Este maravilloso dístico de Silesius pertenece a su célebre obra en seis libros El peregrino querubínico, conjunto de epigramas que Jacques Lacan celebró como nadie: «Constituyen uno de los momentos más significativos de la meditación humana sobre el ser, un momento, para nosotros, más rico en resonancias que La noche oscura de san Juan de la Cruz, que todo el mundo lee y nadie comprende». Lacan, aconseja ?y dice que lo hace «enfáticamente»? que quien quiera hacer análisis, es decir, salir de la mera superficialidad de la conciencia e indagar en lo profundo de la psique: «se procure las obras de Angelus Silesius». El filósofo Jacques Derrida se acerca a Angelus Silesius desde otra situación límite, es decir, allende a lo meramente objetivo: desde la experiencia intransferible de la muerte. Derrida confiesa que frente a su madre moribunda leía El peregrino querubínico. Se le revela, en ese escenario inolvidable de la pérdida, como una fuente «elíptica, taciturna, críptica, que se desdice obstinadamente», pero que al mismo tiempo es, «entre todas las literaturas, inaccesible aun allí adonde parece llegar, la exasperación de un celo que la pasión carga más allá de sí misma». Y dice algo tremendamente revelador para nuestros tiempos: «es la literatura idónea para el desierto o el exilio». ¿No somos todos hoy un tanto sujetos sin patria definitiva bajo los pies?
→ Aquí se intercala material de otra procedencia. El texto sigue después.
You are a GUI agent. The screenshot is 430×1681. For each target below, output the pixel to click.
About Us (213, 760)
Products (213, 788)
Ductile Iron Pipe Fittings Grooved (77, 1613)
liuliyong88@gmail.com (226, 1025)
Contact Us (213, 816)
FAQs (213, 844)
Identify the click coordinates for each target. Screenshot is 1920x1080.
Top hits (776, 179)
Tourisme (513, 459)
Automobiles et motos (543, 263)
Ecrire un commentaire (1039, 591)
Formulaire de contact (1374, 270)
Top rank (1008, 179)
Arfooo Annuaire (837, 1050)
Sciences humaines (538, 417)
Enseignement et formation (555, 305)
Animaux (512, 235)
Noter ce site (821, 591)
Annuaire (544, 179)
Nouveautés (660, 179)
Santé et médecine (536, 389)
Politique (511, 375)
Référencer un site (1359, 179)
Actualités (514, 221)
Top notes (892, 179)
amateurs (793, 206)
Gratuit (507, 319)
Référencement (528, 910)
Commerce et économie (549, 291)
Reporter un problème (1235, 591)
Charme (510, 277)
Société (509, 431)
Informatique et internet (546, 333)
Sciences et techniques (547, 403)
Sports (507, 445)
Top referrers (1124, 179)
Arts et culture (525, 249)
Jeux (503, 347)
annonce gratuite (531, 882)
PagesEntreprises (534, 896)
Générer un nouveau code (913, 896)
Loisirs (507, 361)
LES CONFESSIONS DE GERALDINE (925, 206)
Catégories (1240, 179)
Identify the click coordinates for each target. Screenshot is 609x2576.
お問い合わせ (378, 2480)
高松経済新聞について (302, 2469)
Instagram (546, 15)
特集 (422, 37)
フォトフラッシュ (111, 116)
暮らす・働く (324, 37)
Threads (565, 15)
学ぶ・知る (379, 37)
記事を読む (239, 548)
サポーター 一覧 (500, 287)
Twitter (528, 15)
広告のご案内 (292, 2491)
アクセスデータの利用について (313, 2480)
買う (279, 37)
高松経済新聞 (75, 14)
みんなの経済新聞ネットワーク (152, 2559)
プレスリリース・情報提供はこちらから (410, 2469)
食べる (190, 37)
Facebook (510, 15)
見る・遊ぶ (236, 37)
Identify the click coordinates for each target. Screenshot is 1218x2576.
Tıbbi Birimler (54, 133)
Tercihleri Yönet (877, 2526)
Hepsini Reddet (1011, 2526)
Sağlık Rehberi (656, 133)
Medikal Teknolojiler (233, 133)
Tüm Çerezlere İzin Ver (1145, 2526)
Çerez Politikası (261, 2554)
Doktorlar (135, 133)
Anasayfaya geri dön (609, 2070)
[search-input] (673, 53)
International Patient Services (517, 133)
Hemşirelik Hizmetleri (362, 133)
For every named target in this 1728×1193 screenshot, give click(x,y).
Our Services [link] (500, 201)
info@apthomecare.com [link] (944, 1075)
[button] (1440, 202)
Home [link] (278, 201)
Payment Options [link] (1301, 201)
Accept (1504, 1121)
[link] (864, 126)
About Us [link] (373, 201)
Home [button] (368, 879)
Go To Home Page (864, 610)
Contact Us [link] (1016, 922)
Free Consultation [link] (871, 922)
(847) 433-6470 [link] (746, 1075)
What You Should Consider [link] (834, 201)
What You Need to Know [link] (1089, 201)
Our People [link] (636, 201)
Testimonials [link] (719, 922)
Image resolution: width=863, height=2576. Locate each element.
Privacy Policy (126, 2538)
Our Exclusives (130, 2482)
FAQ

Mi más reciente libro, Inquietud de la huella. Las monedas místicas de Angelus Silesius (con prólogo de Juan Martín Velasco), ofrece un amplio repertorio de referencias desde Leibniz hasta hoy, que permitirá rastrear la huella, muy poco conocida, de este poeta incomparable en el interior del pensamiento occidental; y también corroborar interesantes confluencias en el ámbito oriental. Pero Inquietud de la huella es, ante todo, un ejercicio dentro del territorio mismo de la poesía, una recreación, de la propuesta poética de Silesius a partir de una de sus expresiones más esplendorosas: el Libro I de El peregrino querubínico. Silesius experimentaba seguramente vivencias espirituales que no podía expresar ni con el lenguaje dogmático de la ciencia, ni tampoco con el lenguaje del mundo apologético luterano del que formaba parte. Silesius aprendió, en el exilio de las verdades clausuradas, a bucear en el mar de sí mismo: ¡y descubrió la rosa! La rosa de nadie (Paul Celan) que es, por lo mismo, la rosa de todos.
Mi pequeña utopía es que esta actualización poética de Silesius acerque al lector «deseoso» contemporáneo a la ejemplar conclusión argumentativa de alguien que se dejó seducir por la magia de Silesius, Ludwig Wittgenstein: «El impulso hacia lo místico procede de la no satisfacción de nuestros deseos por parte de la ciencia. Sentimos que incluso cuando quedan respondidas todas las cuestiones científicas posibles, nuestro problema sigue sin haber sido tocado en absoluto. Sin duda ya no queda entonces ninguna pregunta más; y justamente esa es la respuesta».